▸ Exercise objective
The lines from the one containing "The height and" through the final line of the listing below are what the answer must repeat, exactly and only, leaving pictures out.

[Input for this task — start]

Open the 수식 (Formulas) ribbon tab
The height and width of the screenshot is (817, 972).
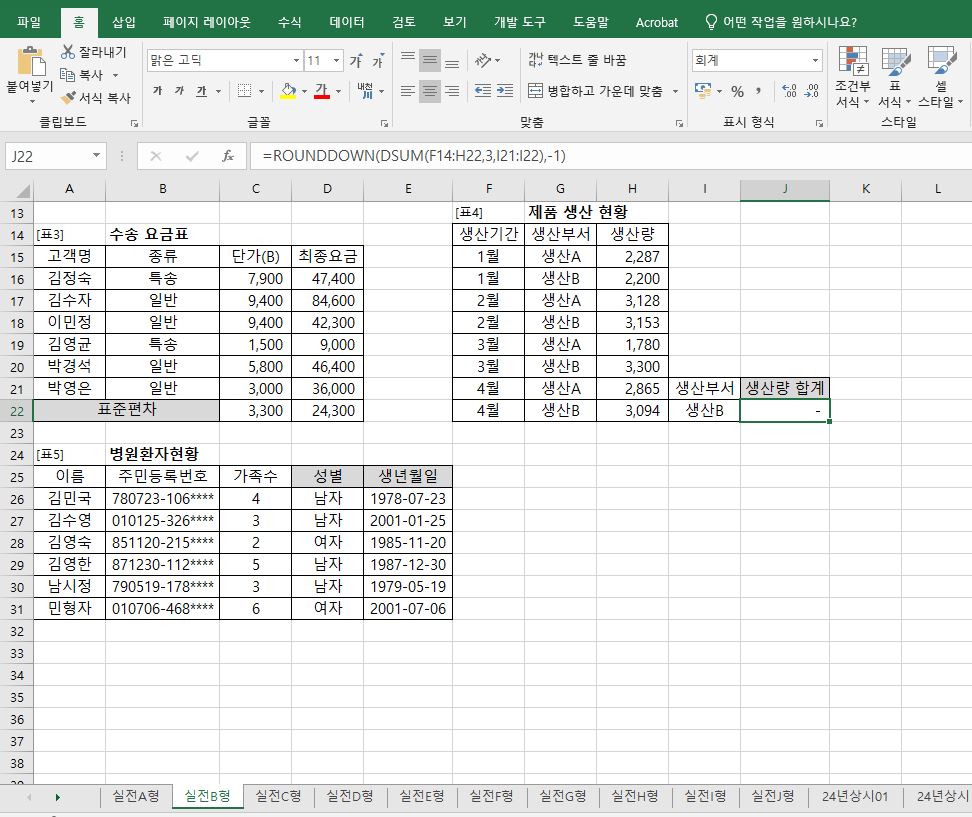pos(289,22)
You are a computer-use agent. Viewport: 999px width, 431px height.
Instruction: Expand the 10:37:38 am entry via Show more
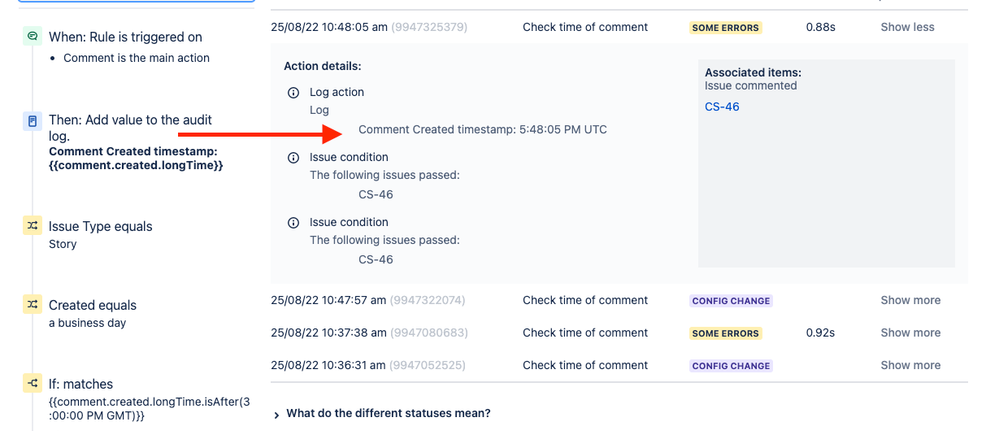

[Input for this task — finish]

▸ Final answer
The height and width of the screenshot is (817, 972).
pos(289,22)
You are a computer-use agent. Viewport: 999px width, 431px height.
Instruction: Expand the 10:37:38 am entry via Show more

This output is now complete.